Here is your problem. The first few lines of the program your using in.readLine() which is probably some sort of BufferedReader. BufferedReaders will read data off the socket in 8K chunks. So when you did the first readLine() it read the first 8K into the buffer. The first 8K contains your two numbers followed by newlines, then some portion of the head of the VOB file (that's the missing chunk). Now when you switched to using the getInputStream() off the socket you are 8K into the transmission assuming your starting at zero.
socket.getInputStream().read(buffer); // you can't do this without losing data.
While the BufferedReader is nice for reading character data, switching between binary and character data in a stream is not possible with it. You'll have to switch to using InputStream instead of Reader and convert the first few portions by hand to character data. If you read the file using a buffered byte array you can read the first chunk, look for your newlines and convert everything to the left of that to character data. Then write everything to the right to your file, then start reading the rest of the file.
This used to be easier with DataInputStream, but it doesn't do a good job handling character conversion for you (readLine is deprecated with BufferedReader being the only replacement - doh). Probably should write a DataInputStream replacement that under the covers uses Charset to properly handle string conversion. Then switching between characters and binary would be easier.
Your basic problem is that BufferedReader will read as much data is available and place in its buffer. It will give you the data as you ask for it. This is the whole point of buffereing i.e. to reduce the number of calls to the OS. The only safe way to use an buffered input is to use the same buffer over the life of the connection.
In your case, you only use the buffer to read two lines, however it is highly likely that 8192 bytes has been read into the buffer. (The default size of the buffer) Say the first two lines consist of 32 bytes, this leaves 8160 waiting for you to read, however you by-pass the buffer to perform the read() on the socket directly leading to 8160 bytes left in the buffer you end up discarding. (the amount you are missing)
BTW: You should be able to see this in a debugger if you inspect the contents of your buffered reader.
Sergei may have been right about data being lost inside the buffer, but I'm not sure about his explanation. (BufferedReaders don't usually hold onto data inside their buffers. He may be thinking of a problem with BufferedWriters, which can lose data if the underlying stream is shut down prematurely.) [Never mind; I had misread Sergei's answer. The rest of this is valid AFAIK.]
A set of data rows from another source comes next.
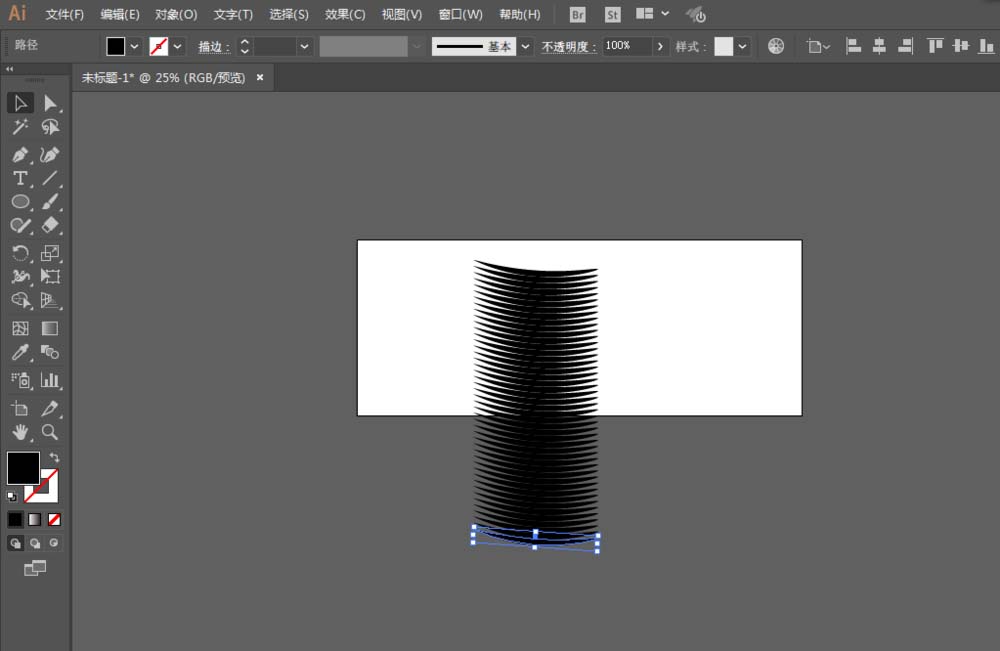Click the large black fill swatch in toolbox
This screenshot has height=651, width=1000.
coord(23,467)
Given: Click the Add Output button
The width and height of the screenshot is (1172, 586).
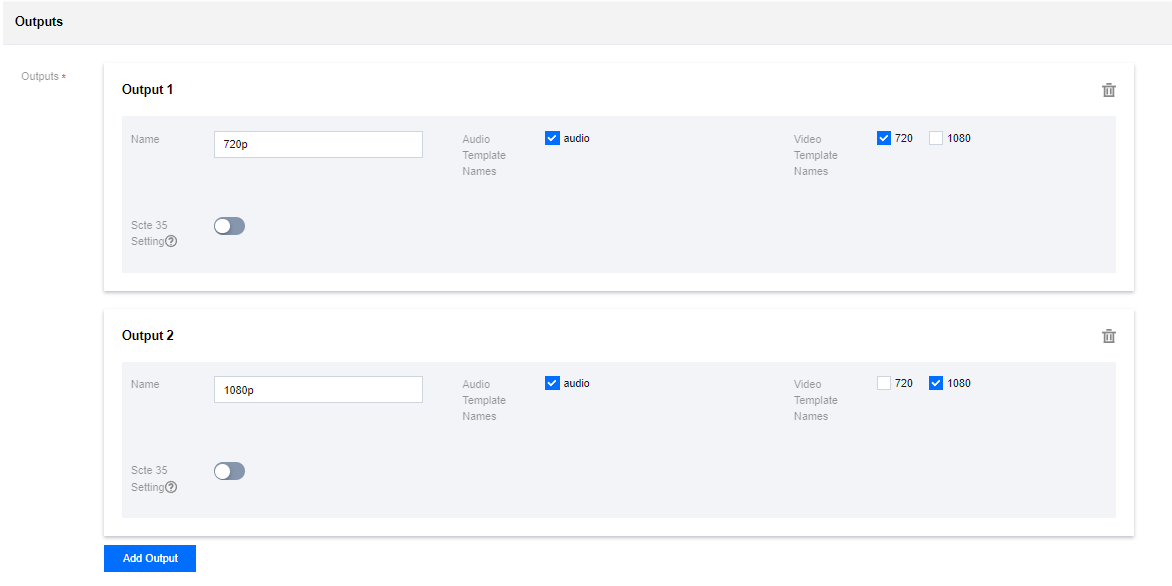Looking at the screenshot, I should click(x=150, y=558).
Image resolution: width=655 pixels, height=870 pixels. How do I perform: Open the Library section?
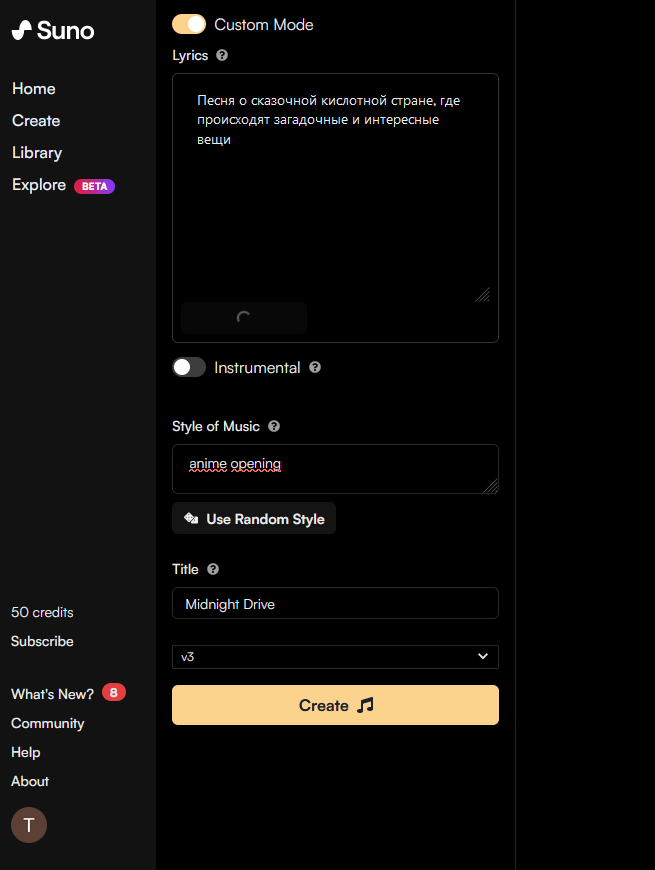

I think you have a problem that's specific to your application. In your client code, you start reading as follows:
public static void recv(Socket socket){
try {
BufferedReader in = new BufferedReader(new InputStreamReader(socket.getInputStream()));
//...
int numFiles = Integer.parseInt(in.readLine());
... and you proceed to use in for the start of the exchange. But then you switch to using the raw socket stream:
while(bytesRead > fileSize){
read = socket.getInputStream().read(buffer);
Because in is a BufferedReader, it's already going to have filled its buffer with up to 8192 bytes from the socket input stream. Any bytes that are in that buffer, and which you don't read from in, will be lost. Your app is hanging because it believes that the server is holding onto some bytes, but the server doesn't have them.
The solution is not to do byte-by-byte reads from the socket (ouch! your poor CPU!), but to use the BufferedReader consistently. Or, to use buffering with binary data, change the BufferedReader to a BufferedInputStream that wraps the socket's InputStream.
By the way, TCP is not as reliable as many people assume it to be. For example, when the server socket closes, it's possible for it to have written data into the socket which then gets lost as the socket connection is shutdown. Calling Socket.setSoLinger can help to prevent this problem.
EDIT: Also BTW, you're playing with fire by treating byte and character data as if they're interchangeable, as you do below. If the data really is binary, then the conversion to String risks corrupting the data. Perhaps you want to be writing into a BufferedOutputStream?
// Java is retarded and reading and writing operate with
// fundamentally different types. So we write a String of
// binary data.
fileWriter.write(new String(buffer));
bytesRead += read;
EDIT 2: Clarified (or attempted to clarify :-} the handling of binary vs. String data.

Trying to packetize TCP with non-blocking IO is hard! Am I doing something wrong?

Oh how I wish TCP was packet-based like UDP is! [see comments] But alas, that's not the case, so I'm trying to implement my own packet layer. Here's the chain of events so far (ignoring writing packets)
Oh, and my Packets are very simply structured: two unsigned bytes for length, and then byte[length] data. (I can't imagine if they were any more complex, I'd be up to my ears in if statements!)
Server is in an infinite loop, accepting connections and adding them to a list of Connections.
PacketGatherer (another thread) uses a Selector to figure out which Connection.SocketChannels are ready for reading.
It loops over the results and tells each Connection to read().
Each Connection has a partial IncomingPacket and a list of Packets which have been fully read and are waiting to be processed.
On read():
Tell the partial IncomingPacket to read more data. (IncomingPacket.readData below)
If it's done reading (IncomingPacket.complete()), make a Packet from it and stick the Packet into the list waiting to be processed and then replace it with a new IncomingPacket.
There are a couple problems with this. First, only one packet is being read at a time. If the IncomingPacket needs only one more byte, then only one byte is read this pass. This can of course be fixed with a loop but it starts to get sorta complicated and I wonder if there is a better overall way.
Second, the logic in IncomingPacket is a little bit crazy, to be able to read the two bytes for the length and then read the actual data. Here is the code, boiled down for quick & easy reading:
int readBytes; // number of total bytes read so far
byte length1, length2; // each byte in an unsigned short int (see getLength())
public int getLength() { // will be inaccurate if readBytes < 2
return (int)(length1 << 8 | length2);
}
public void readData(SocketChannel c) {
if (readBytes < 2) { // we don't yet know the length of the actual data
ByteBuffer lengthBuffer = ByteBuffer.allocate(2 - readBytes);
numBytesRead = c.read(lengthBuffer);
if(readBytes == 0) {
if(numBytesRead >= 1)
length1 = lengthBuffer.get();
if(numBytesRead == 2)
length2 = lengthBuffer.get();
} else if(readBytes == 1) {
if(numBytesRead == 1)
length2 = lengthBuffer.get();
}
readBytes += numBytesRead;
}
if(readBytes >= 2) { // then we know we have the entire length variable
// lazily-instantiate data buffers based on getLength()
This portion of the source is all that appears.